GIVEN PASSAGE -
# # # # # # #
Pickens County, SC (The Anderson Independent Mail) - One Pickens County inmate is dead and another has been captured after they assaulted two detention center officers and orchestrated a predawn prison escape Tuesday, according to Sheriff Rick Clark.
Clark said the attack on two longtime officers was part of a premeditated plan that the inmates had formed over a period of days or weeks. He said the Pickens County Sheriff's Office is still investigating the possibility that a third inmate who did not escape was involved in overtaking the officers guarding the prison.
Clark identified the surviving inmate who was captured as Timothy Cleveland Dill, who is charged with criminal sexual conduct with a minor. The inmate who was killed was identified as Bruce Webb McLaughlin Jr., 30, according to a statement from Pickens County Coroner Kandy Kelley.
The escape happened around 2:40 a.m. Tuesday at the Pickens County Prison, commonly called the stockade. It is on Prison Camp Road near the county's animal shelter, and is separate from the Pickens County Detention Center. The stockade houses minimum-security inmates.
Twenty-nine minutes passed between the time the attack began on the detention center officers and when the last escaping inmate was found, according to a timeline provided at a news conference at the Sheriff's Office.
Dill and McLaughlin split up after their escape. Dill was spotted by a deputy on Concord Church Road, less than a half-mile from the prison, and was taken into custody without incident.
McLaughlin was shot by a homeowner on Meece Mill Road after he broke into her house through the back door, Clark said. He said the woman lived alone and had a concealed-weapons permit. Meece Mill Road is also less than a half-mile away from the prison.
McLaughlin was in jail on charges of first-degree burglary and grand larceny stemming from an alleged incident from September. His criminal record includes convictions on a weapon charge in 2006, an assault on a police officer while resisting arrest in 2007 and drug charges.
Clark said there is no indication that McLaughlin knew the woman whose home he broke into Tuesday. Investigators believe McLaughlin had armed himself with a footlong, metal knife-sharpening tool from the woman's property.
When McLaughlin broke into her back door, the woman shot him. He was taken by medical helicopter to Greenville Memorial Hospital, where he was pronounced dead of a gunshot wound to the head.
"This lady saved her own life because ... she got trained on how to use a gun to protect herself," Clark said.
No other inmates escaped.
Dill is facing additional charges connected to Tuesday's incident. He is charged with two counts of kidnapping, two counts of assault and battery, malicious damage to a jail, and strong armed robbery for taking an officer's keys and escaping.
# # # # # # #
WHAT TO WORK ON -
• a. Summarize the article on the Pickens County escape in two sentences.
• b. Copy word for word the passage of the article on the Pickens County escape, starting at "McLaughlin was in" and ending at "and drug charges.".
The data after this point are drawn from a different source.

INPUT DATA -
# # # # # # #
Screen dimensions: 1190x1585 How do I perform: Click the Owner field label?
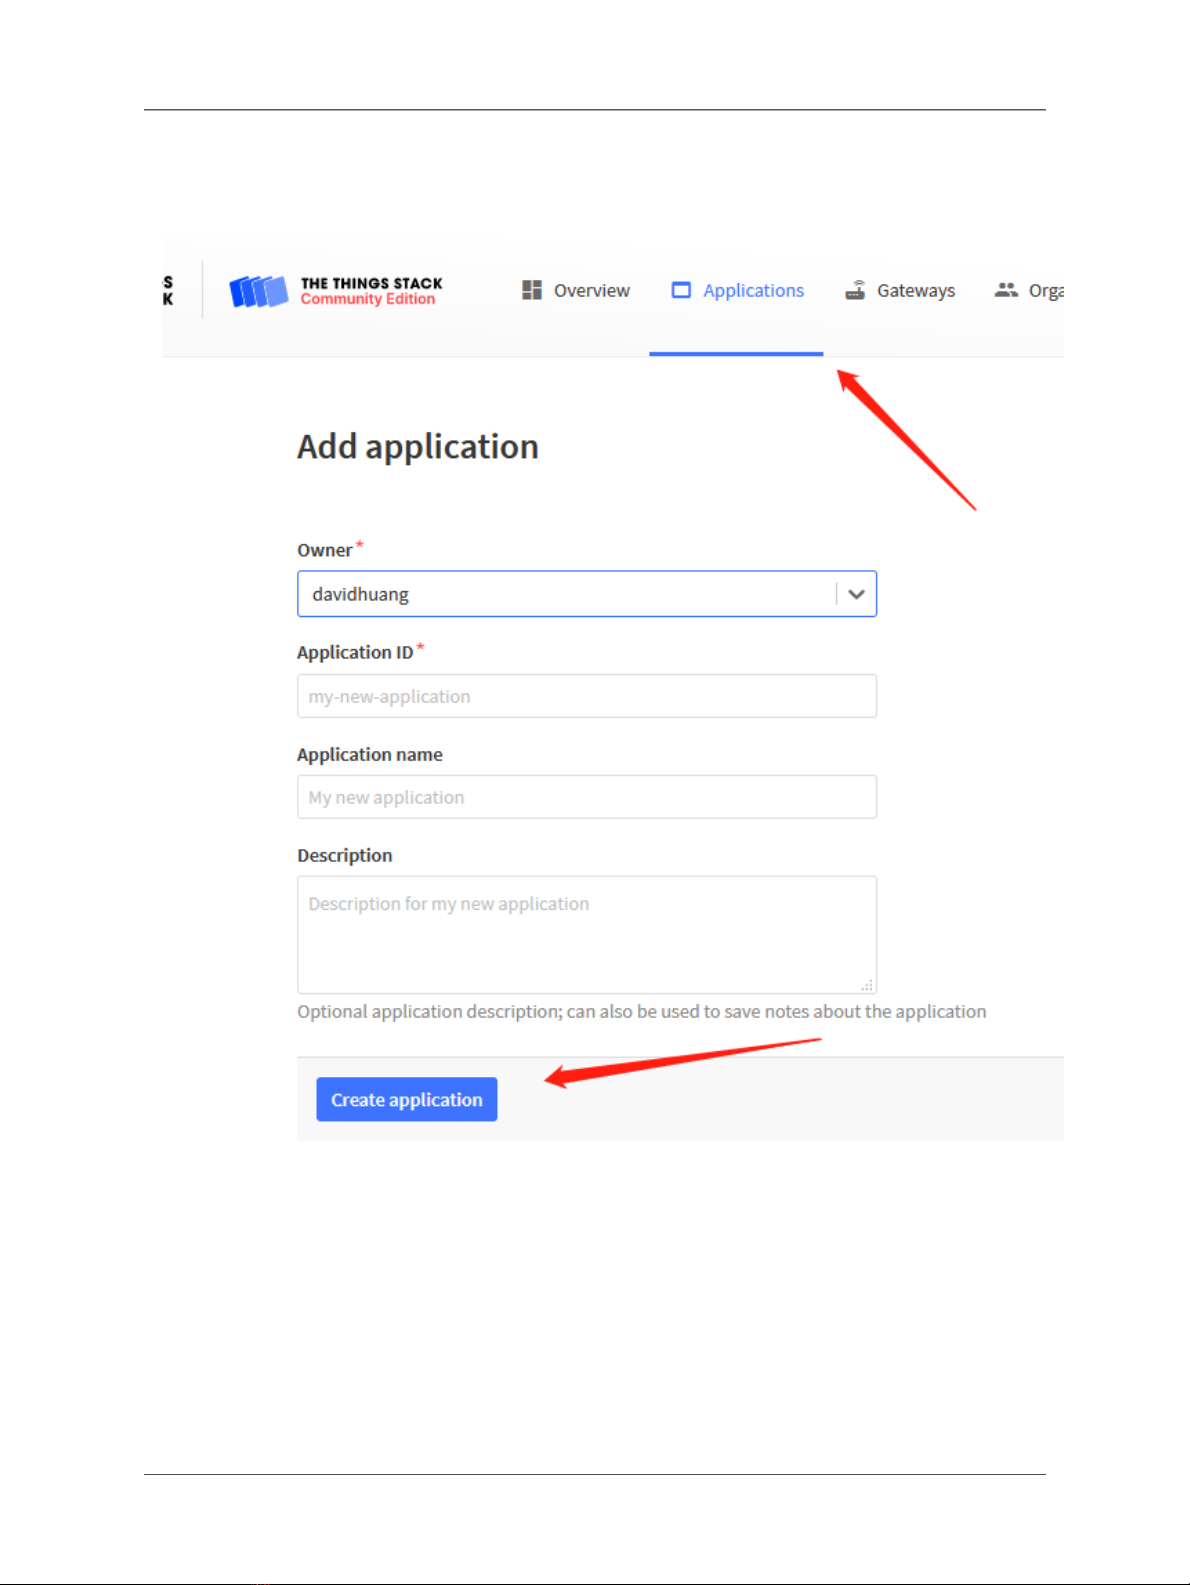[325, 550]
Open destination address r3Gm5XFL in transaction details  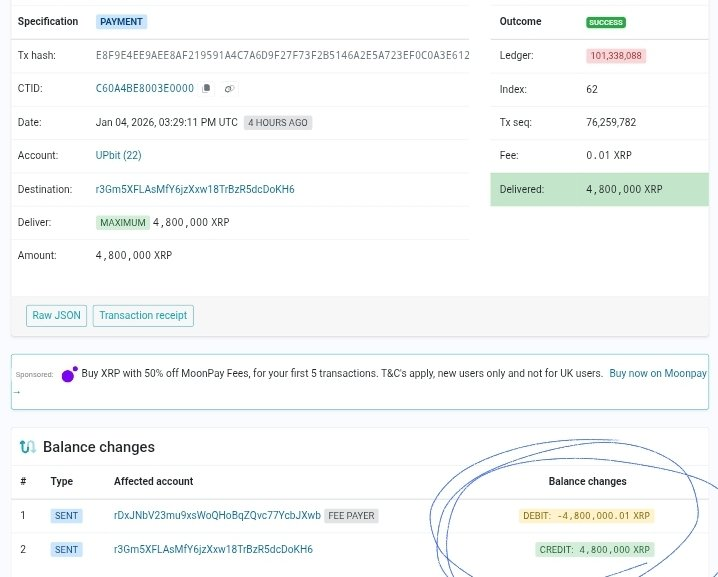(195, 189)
# # # # # # #
OUTPUTS BY TASK -
• a. Two Pickens County inmates assaulted two detention center officers and escaped from the Pickens County Prison around 2:40 a.m. Tuesday, according to Sheriff Rick Clark. Timothy Cleveland Dill was spotted by a deputy and taken into custody without incident, while Bruce Webb McLaughlin Jr. was shot by a homeowner after breaking into her house and was pronounced dead at Greenville Memorial Hospital.

• b.
McLaughlin was in jail on charges of first-degree burglary and grand larceny stemming from an alleged incident from September. His criminal record includes convictions on a weapon charge in 2006, an assault on a police officer while resisting arrest in 2007 and drug charges.